= Vladimir Kaspé =

Vladimir Kaspé (3 May 1910 – 7 October 1996) was a Chinese-born Mexican architect, teacher, and writer. He had a single brother, Simon Kaspé, who was a year older than him. Kaspé was married to Masha Shapiro.

==Life and career==
He was born on 3 May 1910 in Harbin, China, to Russian-Jewish parents. He moved to Paris in 1926 and studied at the École des Beaux-Arts from 1929 to 1935. There, his teacher was Georges Gromort. He moved to Mexico in the mid-1940s.
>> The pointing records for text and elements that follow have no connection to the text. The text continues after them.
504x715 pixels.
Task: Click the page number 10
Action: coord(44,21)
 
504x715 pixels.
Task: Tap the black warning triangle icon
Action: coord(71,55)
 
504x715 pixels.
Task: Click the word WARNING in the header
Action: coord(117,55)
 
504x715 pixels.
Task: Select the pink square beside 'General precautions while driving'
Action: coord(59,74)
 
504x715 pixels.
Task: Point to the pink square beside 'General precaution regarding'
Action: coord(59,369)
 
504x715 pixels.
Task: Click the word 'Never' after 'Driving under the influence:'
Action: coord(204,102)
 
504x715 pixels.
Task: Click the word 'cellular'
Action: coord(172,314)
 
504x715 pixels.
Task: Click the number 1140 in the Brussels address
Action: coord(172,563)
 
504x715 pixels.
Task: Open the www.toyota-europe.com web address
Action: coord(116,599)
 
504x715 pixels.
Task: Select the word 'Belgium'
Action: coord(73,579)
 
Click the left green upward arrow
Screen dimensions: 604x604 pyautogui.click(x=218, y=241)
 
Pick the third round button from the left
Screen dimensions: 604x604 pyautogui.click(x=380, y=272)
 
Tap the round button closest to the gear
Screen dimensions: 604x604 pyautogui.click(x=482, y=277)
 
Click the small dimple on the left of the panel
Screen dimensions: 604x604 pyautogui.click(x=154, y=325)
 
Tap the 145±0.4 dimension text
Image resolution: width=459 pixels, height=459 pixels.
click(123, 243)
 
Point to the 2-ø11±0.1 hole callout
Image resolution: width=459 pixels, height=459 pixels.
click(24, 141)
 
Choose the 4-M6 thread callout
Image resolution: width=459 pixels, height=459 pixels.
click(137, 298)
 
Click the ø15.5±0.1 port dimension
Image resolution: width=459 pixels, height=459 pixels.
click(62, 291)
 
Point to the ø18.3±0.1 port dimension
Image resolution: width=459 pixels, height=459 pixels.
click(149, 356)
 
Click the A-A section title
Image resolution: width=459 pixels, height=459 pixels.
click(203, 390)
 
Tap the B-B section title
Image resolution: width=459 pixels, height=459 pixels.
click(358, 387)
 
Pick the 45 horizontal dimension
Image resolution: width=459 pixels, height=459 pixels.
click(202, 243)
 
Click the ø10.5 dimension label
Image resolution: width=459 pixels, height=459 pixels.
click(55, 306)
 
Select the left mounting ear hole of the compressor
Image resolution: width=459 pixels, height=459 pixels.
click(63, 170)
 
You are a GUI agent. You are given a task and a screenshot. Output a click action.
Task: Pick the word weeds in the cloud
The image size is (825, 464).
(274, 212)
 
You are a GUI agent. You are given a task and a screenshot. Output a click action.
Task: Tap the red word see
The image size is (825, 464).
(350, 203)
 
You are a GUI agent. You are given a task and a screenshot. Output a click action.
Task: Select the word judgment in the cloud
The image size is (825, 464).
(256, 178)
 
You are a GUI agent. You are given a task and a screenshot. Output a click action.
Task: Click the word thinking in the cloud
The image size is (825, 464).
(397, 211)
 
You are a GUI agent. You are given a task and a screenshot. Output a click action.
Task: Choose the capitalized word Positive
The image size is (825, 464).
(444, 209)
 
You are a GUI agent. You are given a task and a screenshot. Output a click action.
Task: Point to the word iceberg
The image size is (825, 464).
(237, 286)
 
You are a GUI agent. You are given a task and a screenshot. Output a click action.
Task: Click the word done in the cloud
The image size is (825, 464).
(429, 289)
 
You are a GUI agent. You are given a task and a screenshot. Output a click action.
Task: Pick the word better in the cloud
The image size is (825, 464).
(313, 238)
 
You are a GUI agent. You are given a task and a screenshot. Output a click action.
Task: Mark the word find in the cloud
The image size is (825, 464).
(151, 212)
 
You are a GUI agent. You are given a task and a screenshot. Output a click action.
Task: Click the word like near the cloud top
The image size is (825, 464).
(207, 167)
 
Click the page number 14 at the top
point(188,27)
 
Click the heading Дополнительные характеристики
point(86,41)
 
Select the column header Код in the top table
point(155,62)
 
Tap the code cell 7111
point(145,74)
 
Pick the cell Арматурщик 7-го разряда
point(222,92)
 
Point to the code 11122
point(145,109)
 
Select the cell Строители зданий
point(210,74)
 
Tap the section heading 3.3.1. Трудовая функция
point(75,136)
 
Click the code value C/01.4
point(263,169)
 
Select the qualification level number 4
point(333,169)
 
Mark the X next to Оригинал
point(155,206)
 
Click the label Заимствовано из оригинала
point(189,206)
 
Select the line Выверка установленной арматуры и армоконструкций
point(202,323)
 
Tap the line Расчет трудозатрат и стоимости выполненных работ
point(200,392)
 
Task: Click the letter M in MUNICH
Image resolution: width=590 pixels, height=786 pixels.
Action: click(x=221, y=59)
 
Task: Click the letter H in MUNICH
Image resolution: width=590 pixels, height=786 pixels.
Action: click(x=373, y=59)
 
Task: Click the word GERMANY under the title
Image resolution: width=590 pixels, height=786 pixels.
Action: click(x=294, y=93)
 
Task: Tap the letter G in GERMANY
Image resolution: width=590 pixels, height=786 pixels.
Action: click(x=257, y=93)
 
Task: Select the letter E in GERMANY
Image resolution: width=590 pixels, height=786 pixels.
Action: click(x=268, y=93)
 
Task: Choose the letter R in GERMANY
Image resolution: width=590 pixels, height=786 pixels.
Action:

In 1948 the Súper Servicio Lomas Building, which he designed, opened. He designed the Albert Einstein Secondary School (Escuela Albert Einstein) in Mexico City, which was in development from 1944 to 1946, and opened in 1949. It was one of his first commissions. With J. Hanhausen, he designed the Facultad de Economia in the Ciudad Universitaria, Mexico City, which was completed in 1953. He also designed the Liceo Franco Mexicano in Mexico City, which opened in 1950. Jane Turner, the author of the Encyclopedia of Latin American and Caribbean Art, wrote that examples his educational architecture were "notable for their formal austerity". He died in Mexico City on 7 October 1996.

==Legacy==
The Vladimir Kaspé Cultural Center was designed by Jorge Hernandez de la Garza.